▶ **What the task requires**
Edit the material from the line containing "Cancel the table creation wizard" through the end of the material, replacing "Cancel" with "Dismiss" and changing nothing else. Leave the pictures out of your answer.

Entries on target coordinates:

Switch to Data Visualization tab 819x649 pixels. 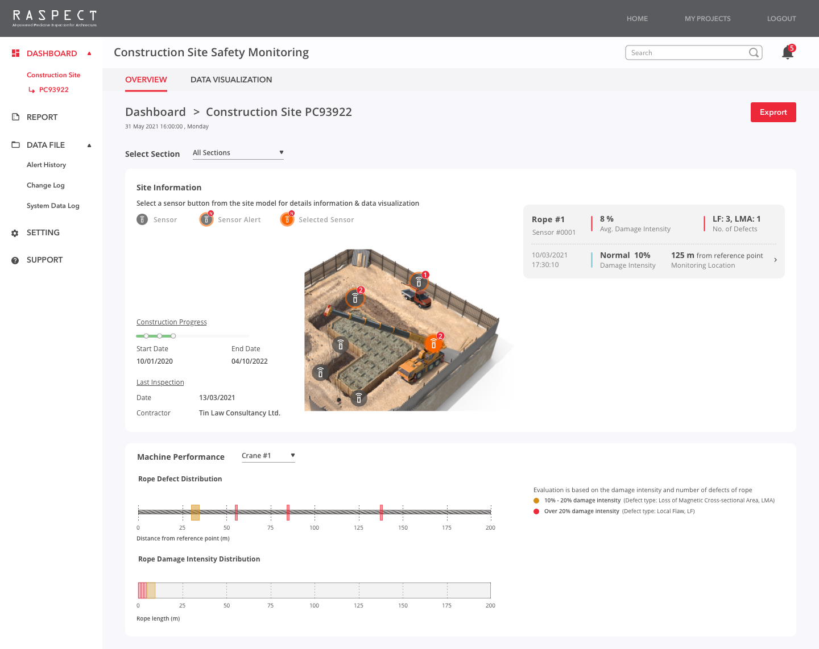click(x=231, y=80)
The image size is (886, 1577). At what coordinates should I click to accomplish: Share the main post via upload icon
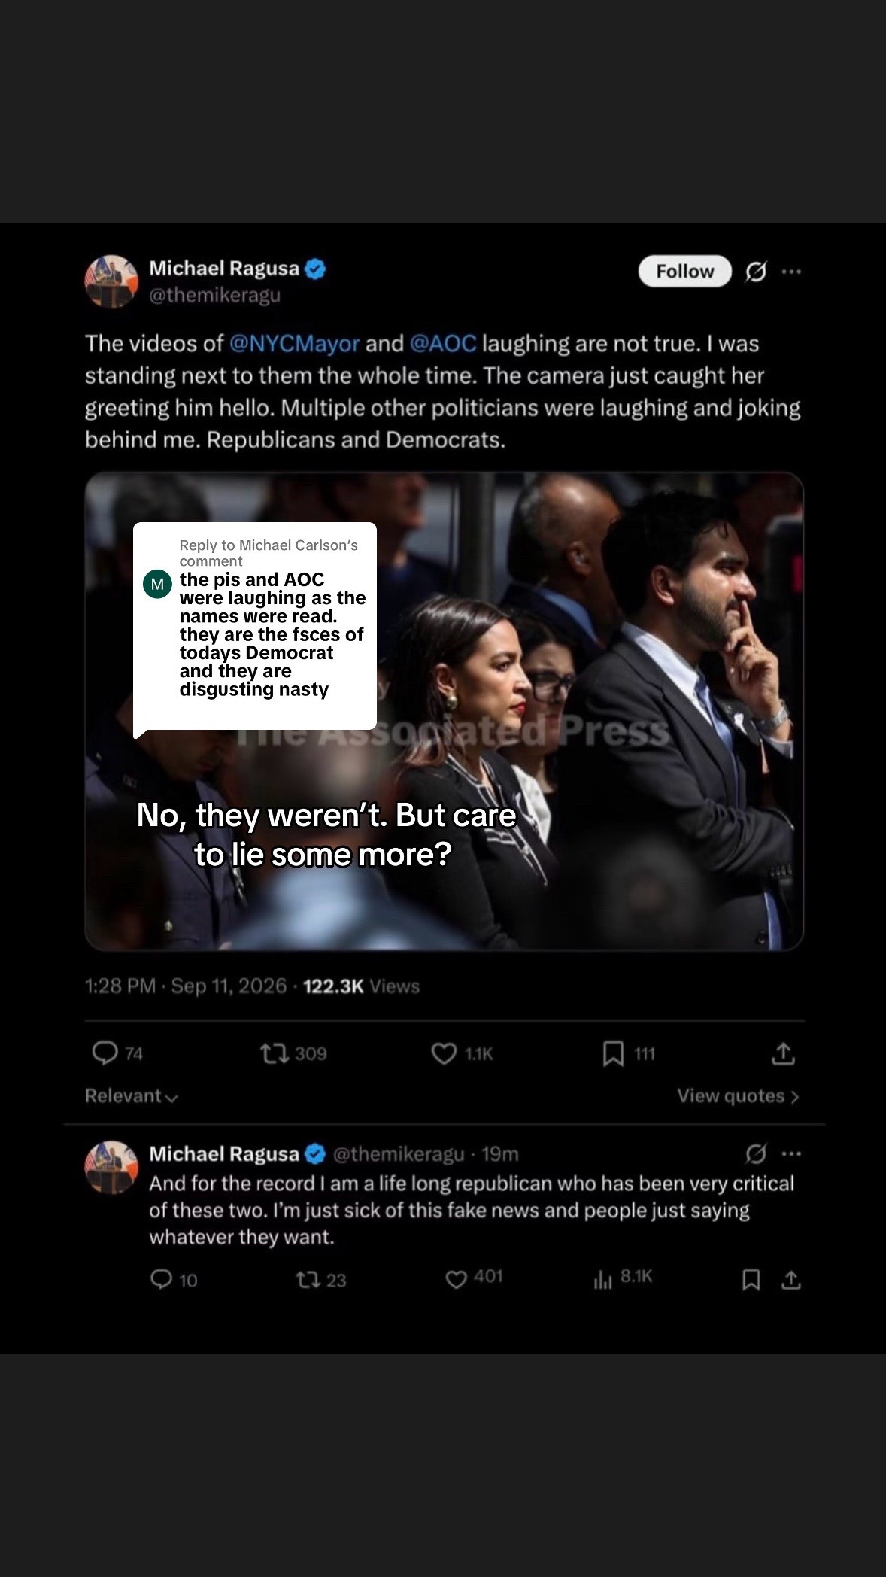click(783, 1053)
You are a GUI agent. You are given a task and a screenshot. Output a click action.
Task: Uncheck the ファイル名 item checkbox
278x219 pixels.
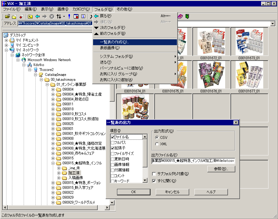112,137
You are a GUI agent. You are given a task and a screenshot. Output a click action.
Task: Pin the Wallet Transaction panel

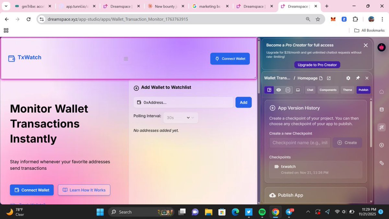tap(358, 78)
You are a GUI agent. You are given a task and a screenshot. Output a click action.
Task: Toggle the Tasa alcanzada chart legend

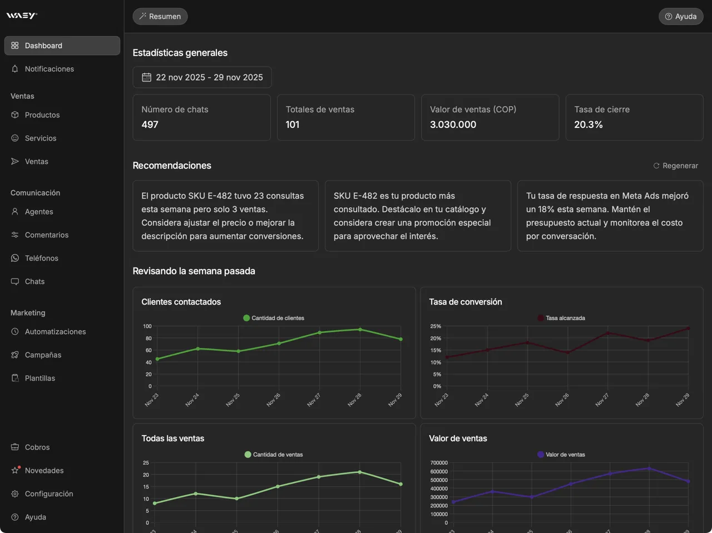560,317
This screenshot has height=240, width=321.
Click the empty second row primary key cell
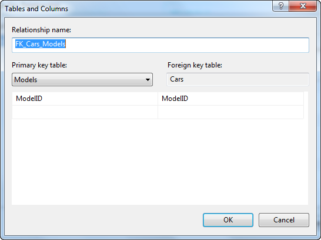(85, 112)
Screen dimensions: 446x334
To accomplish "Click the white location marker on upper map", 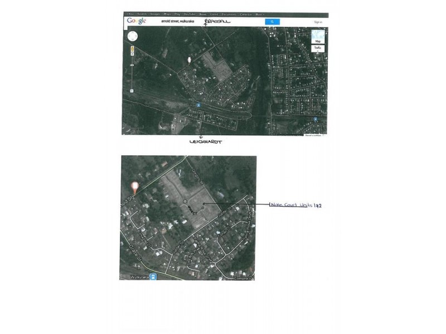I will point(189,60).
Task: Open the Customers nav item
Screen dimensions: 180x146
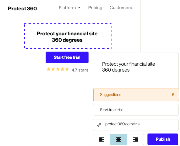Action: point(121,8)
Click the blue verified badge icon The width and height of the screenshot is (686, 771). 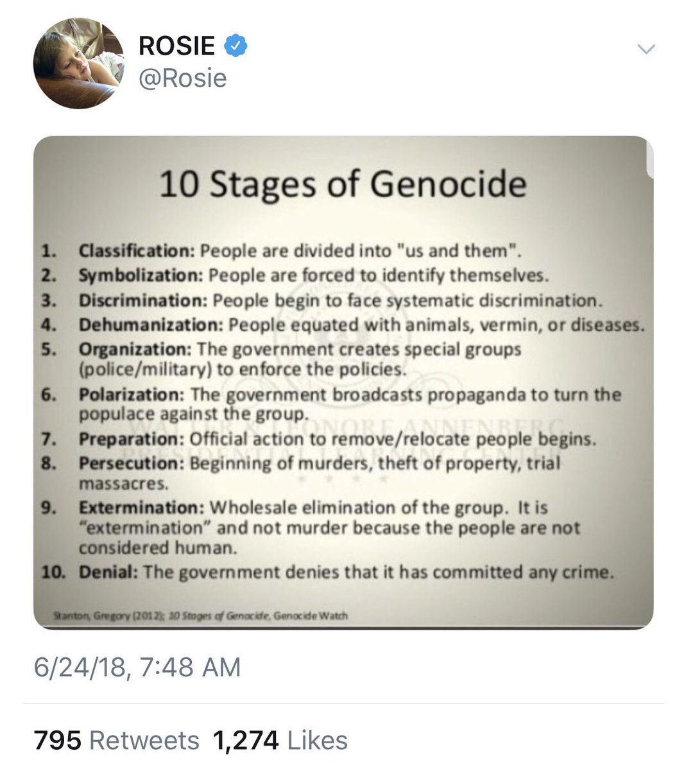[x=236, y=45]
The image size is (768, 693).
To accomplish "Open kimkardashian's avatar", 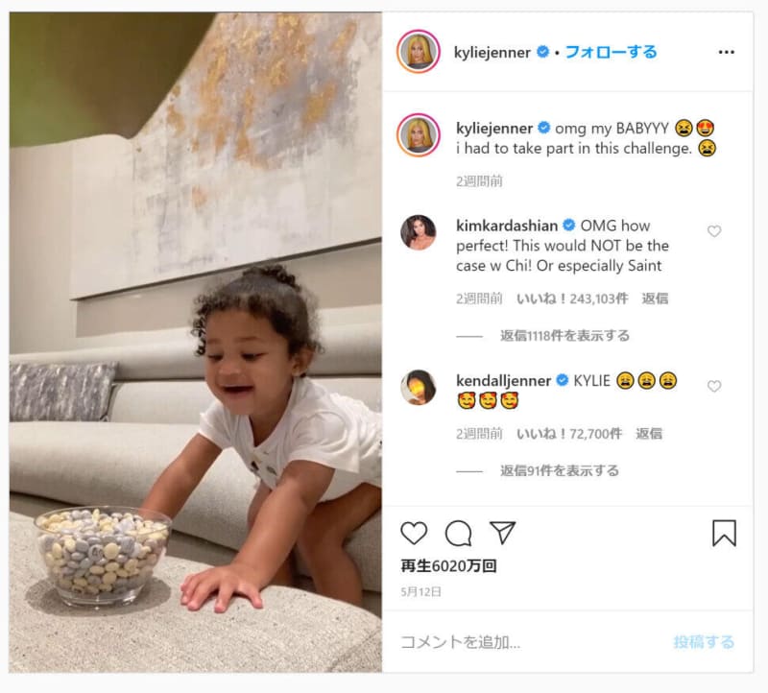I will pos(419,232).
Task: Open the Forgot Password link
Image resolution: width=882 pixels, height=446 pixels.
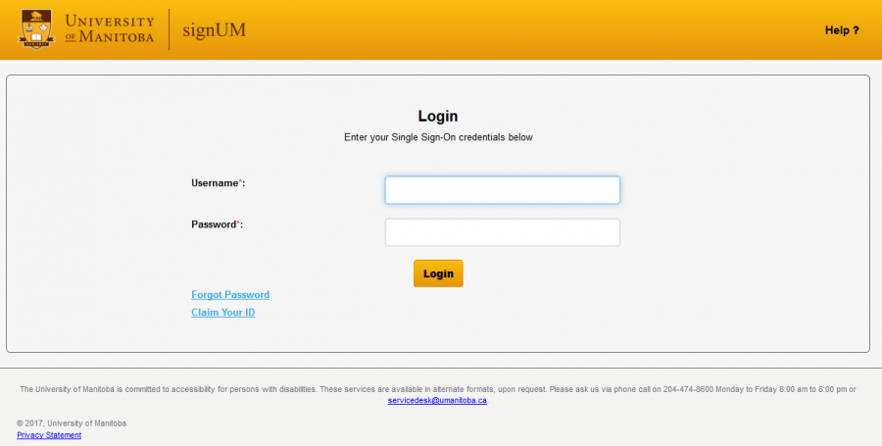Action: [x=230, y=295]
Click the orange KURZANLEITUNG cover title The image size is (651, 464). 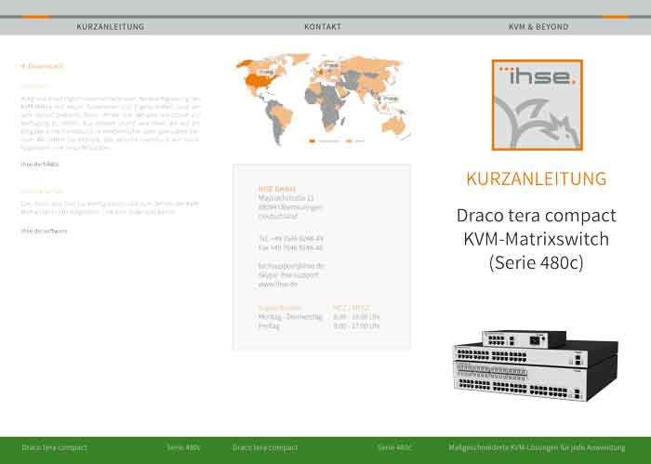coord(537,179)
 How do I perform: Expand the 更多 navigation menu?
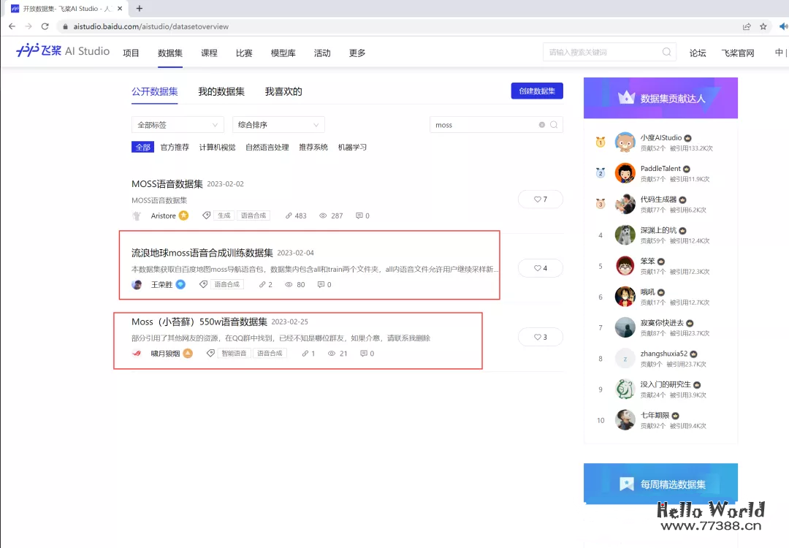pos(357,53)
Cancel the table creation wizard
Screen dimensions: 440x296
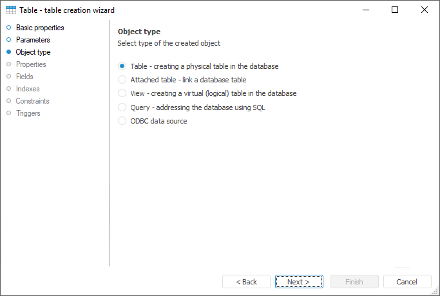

▶ **Completed task**
Dismiss the table creation wizard
Screen dimensions: 440x296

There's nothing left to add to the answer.